Problem description
Please reproduce the line containing "Where should I click to: Open" and every line after it in the records below, exactly and with nothing else.

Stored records
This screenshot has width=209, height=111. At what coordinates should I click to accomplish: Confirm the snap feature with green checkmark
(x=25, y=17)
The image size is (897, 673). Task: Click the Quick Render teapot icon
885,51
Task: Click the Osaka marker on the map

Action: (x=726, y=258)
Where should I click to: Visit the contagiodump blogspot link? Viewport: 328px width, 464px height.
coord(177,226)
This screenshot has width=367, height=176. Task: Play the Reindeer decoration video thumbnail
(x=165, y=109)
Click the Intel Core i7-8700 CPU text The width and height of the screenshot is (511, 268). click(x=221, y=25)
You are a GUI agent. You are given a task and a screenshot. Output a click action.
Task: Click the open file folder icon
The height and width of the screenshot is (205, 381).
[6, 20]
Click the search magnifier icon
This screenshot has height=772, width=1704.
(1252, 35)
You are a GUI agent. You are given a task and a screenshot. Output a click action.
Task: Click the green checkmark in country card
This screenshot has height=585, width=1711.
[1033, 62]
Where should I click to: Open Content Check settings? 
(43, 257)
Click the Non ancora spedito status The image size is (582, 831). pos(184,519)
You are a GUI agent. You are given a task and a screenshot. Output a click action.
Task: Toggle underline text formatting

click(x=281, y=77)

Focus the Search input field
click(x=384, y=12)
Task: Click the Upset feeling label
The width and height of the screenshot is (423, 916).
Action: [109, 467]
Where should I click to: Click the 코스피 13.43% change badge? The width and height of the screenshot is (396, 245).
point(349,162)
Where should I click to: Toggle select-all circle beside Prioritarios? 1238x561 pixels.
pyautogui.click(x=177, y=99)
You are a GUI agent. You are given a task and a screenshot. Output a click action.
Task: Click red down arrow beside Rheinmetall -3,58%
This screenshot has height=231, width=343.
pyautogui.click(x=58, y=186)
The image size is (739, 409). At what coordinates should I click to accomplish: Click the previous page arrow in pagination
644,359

Answer box
Where should I click to: Open Content Check settings? 
(43, 257)
Click the Non ancora spedito status The image size is (582, 831). pos(184,519)
You are a GUI agent. You are given a task and a screenshot. Output a click action.
Task: Toggle underline text formatting

click(x=281, y=77)

Focus the Search input field
click(x=384, y=12)
Task: Click the Upset feeling label
The width and height of the screenshot is (423, 916).
Action: [109, 467]
Where should I click to: Click the 코스피 13.43% change badge? The width and height of the screenshot is (396, 245).
point(349,162)
Where should I click to: Toggle select-all circle beside Prioritarios? 1238x561 pixels.
pyautogui.click(x=177, y=99)
You are a GUI agent. You are given a task and a screenshot. Output a click action.
Task: Click red down arrow beside Rheinmetall -3,58%
This screenshot has height=231, width=343.
pyautogui.click(x=58, y=186)
The image size is (739, 409). At what coordinates should I click to accomplish: Click the previous page arrow in pagination
644,359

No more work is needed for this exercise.